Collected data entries
[Start of Attachment]

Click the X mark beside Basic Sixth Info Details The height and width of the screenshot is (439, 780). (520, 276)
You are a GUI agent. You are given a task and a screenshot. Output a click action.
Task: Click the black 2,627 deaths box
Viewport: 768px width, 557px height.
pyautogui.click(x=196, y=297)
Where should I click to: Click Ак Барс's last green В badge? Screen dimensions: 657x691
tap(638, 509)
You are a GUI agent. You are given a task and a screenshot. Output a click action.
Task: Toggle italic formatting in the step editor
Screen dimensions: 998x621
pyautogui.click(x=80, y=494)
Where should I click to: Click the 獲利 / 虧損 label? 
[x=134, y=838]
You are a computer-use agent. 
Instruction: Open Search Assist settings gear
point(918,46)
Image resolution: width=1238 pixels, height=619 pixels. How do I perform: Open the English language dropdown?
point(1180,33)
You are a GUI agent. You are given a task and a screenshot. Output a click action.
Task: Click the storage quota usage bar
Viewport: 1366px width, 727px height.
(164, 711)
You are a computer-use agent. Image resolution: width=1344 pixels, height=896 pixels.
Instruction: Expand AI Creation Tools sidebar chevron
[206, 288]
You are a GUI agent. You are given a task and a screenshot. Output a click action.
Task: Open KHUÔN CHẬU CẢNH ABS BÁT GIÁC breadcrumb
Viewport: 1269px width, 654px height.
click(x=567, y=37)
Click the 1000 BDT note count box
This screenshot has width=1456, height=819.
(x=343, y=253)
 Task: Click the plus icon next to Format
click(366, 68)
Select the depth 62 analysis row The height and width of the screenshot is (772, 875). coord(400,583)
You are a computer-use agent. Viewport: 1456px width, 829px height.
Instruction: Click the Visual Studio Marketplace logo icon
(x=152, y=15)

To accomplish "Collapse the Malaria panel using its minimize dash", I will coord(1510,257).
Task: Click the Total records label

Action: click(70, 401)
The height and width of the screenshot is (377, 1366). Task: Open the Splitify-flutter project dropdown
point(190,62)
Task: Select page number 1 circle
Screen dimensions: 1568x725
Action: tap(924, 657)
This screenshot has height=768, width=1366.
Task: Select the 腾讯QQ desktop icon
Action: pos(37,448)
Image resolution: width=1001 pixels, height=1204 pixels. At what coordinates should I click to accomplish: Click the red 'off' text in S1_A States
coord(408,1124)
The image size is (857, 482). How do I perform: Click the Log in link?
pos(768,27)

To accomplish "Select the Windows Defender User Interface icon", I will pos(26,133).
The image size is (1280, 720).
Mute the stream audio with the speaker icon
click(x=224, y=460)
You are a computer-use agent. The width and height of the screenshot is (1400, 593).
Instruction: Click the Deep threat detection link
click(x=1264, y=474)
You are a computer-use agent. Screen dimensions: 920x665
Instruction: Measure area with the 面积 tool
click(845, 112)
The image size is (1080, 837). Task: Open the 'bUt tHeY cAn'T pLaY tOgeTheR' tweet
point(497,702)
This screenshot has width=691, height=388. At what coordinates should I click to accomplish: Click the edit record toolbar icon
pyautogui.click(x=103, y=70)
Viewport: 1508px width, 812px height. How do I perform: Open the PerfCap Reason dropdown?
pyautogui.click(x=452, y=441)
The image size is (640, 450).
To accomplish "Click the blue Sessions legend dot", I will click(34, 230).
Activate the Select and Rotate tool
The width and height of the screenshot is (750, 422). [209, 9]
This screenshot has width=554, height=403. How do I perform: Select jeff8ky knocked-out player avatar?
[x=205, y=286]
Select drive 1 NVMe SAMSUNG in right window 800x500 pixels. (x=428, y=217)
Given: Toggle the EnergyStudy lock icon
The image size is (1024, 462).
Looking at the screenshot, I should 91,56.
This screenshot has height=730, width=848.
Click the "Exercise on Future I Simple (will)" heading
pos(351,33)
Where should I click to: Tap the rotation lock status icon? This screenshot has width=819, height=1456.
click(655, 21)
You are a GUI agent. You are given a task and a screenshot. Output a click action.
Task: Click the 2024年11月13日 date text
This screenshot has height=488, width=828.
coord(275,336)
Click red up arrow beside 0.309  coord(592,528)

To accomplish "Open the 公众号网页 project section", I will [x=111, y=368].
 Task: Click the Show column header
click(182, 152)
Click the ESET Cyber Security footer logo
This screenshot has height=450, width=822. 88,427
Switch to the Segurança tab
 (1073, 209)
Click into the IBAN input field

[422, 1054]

[End of Attachment]

→ **Work instruction**: Copy each entry exactly.

→ **Exercise solution**:
Click the X mark beside Basic Sixth Info Details The height and width of the screenshot is (439, 780). (520, 276)
You are a GUI agent. You are given a task and a screenshot. Output a click action.
Task: Click the black 2,627 deaths box
Viewport: 768px width, 557px height.
pyautogui.click(x=196, y=297)
Where should I click to: Click Ак Барс's last green В badge? Screen dimensions: 657x691
tap(638, 509)
You are a GUI agent. You are given a task and a screenshot. Output a click action.
Task: Toggle italic formatting in the step editor
Screen dimensions: 998x621
pyautogui.click(x=80, y=494)
Where should I click to: Click the 獲利 / 虧損 label? 
[x=134, y=838]
You are a computer-use agent. 
Instruction: Open Search Assist settings gear
point(918,46)
Image resolution: width=1238 pixels, height=619 pixels. How do I perform: Open the English language dropdown?
point(1180,33)
You are a GUI agent. You are given a task and a screenshot. Output a click action.
Task: Click the storage quota usage bar
Viewport: 1366px width, 727px height.
(164, 711)
You are a computer-use agent. Image resolution: width=1344 pixels, height=896 pixels.
Instruction: Expand AI Creation Tools sidebar chevron
[206, 288]
You are a GUI agent. You are given a task and a screenshot. Output a click action.
Task: Open KHUÔN CHẬU CẢNH ABS BÁT GIÁC breadcrumb
Viewport: 1269px width, 654px height.
click(x=567, y=37)
Click the 1000 BDT note count box
This screenshot has width=1456, height=819.
(x=343, y=253)
 Task: Click the plus icon next to Format
click(366, 68)
Select the depth 62 analysis row The height and width of the screenshot is (772, 875). coord(400,583)
You are a computer-use agent. Viewport: 1456px width, 829px height.
Instruction: Click the Visual Studio Marketplace logo icon
(x=152, y=15)

To accomplish "Collapse the Malaria panel using its minimize dash", I will coord(1510,257).
Task: Click the Total records label

Action: click(70, 401)
The height and width of the screenshot is (377, 1366). Task: Open the Splitify-flutter project dropdown
point(190,62)
Task: Select page number 1 circle
Screen dimensions: 1568x725
Action: tap(924, 657)
This screenshot has height=768, width=1366.
Task: Select the 腾讯QQ desktop icon
Action: pos(37,448)
Image resolution: width=1001 pixels, height=1204 pixels. At what coordinates should I click to accomplish: Click the red 'off' text in S1_A States
coord(408,1124)
The image size is (857, 482). How do I perform: Click the Log in link?
pos(768,27)

To accomplish "Select the Windows Defender User Interface icon", I will pos(26,133).
The image size is (1280, 720).
Mute the stream audio with the speaker icon
click(x=224, y=460)
You are a computer-use agent. The width and height of the screenshot is (1400, 593).
Instruction: Click the Deep threat detection link
click(x=1264, y=474)
You are a computer-use agent. Screen dimensions: 920x665
Instruction: Measure area with the 面积 tool
click(845, 112)
The image size is (1080, 837). Task: Open the 'bUt tHeY cAn'T pLaY tOgeTheR' tweet
point(497,702)
This screenshot has width=691, height=388. At what coordinates should I click to accomplish: Click the edit record toolbar icon
pyautogui.click(x=103, y=70)
Viewport: 1508px width, 812px height. How do I perform: Open the PerfCap Reason dropdown?
pyautogui.click(x=452, y=441)
The image size is (640, 450).
To accomplish "Click the blue Sessions legend dot", I will click(34, 230).
Activate the Select and Rotate tool
The width and height of the screenshot is (750, 422). [209, 9]
This screenshot has width=554, height=403. How do I perform: Select jeff8ky knocked-out player avatar?
[x=205, y=286]
Select drive 1 NVMe SAMSUNG in right window 800x500 pixels. (x=428, y=217)
Given: Toggle the EnergyStudy lock icon
The image size is (1024, 462).
Looking at the screenshot, I should 91,56.
This screenshot has height=730, width=848.
Click the "Exercise on Future I Simple (will)" heading
pos(351,33)
Where should I click to: Tap the rotation lock status icon? This screenshot has width=819, height=1456.
click(655, 21)
You are a GUI agent. You are given a task and a screenshot. Output a click action.
Task: Click the 2024年11月13日 date text
This screenshot has height=488, width=828.
coord(275,336)
Click red up arrow beside 0.309  coord(592,528)

To accomplish "Open the 公众号网页 project section", I will [x=111, y=368].
 Task: Click the Show column header
click(182, 152)
Click the ESET Cyber Security footer logo
This screenshot has height=450, width=822. 88,427
Switch to the Segurança tab
 (1073, 209)
Click into the IBAN input field

[422, 1054]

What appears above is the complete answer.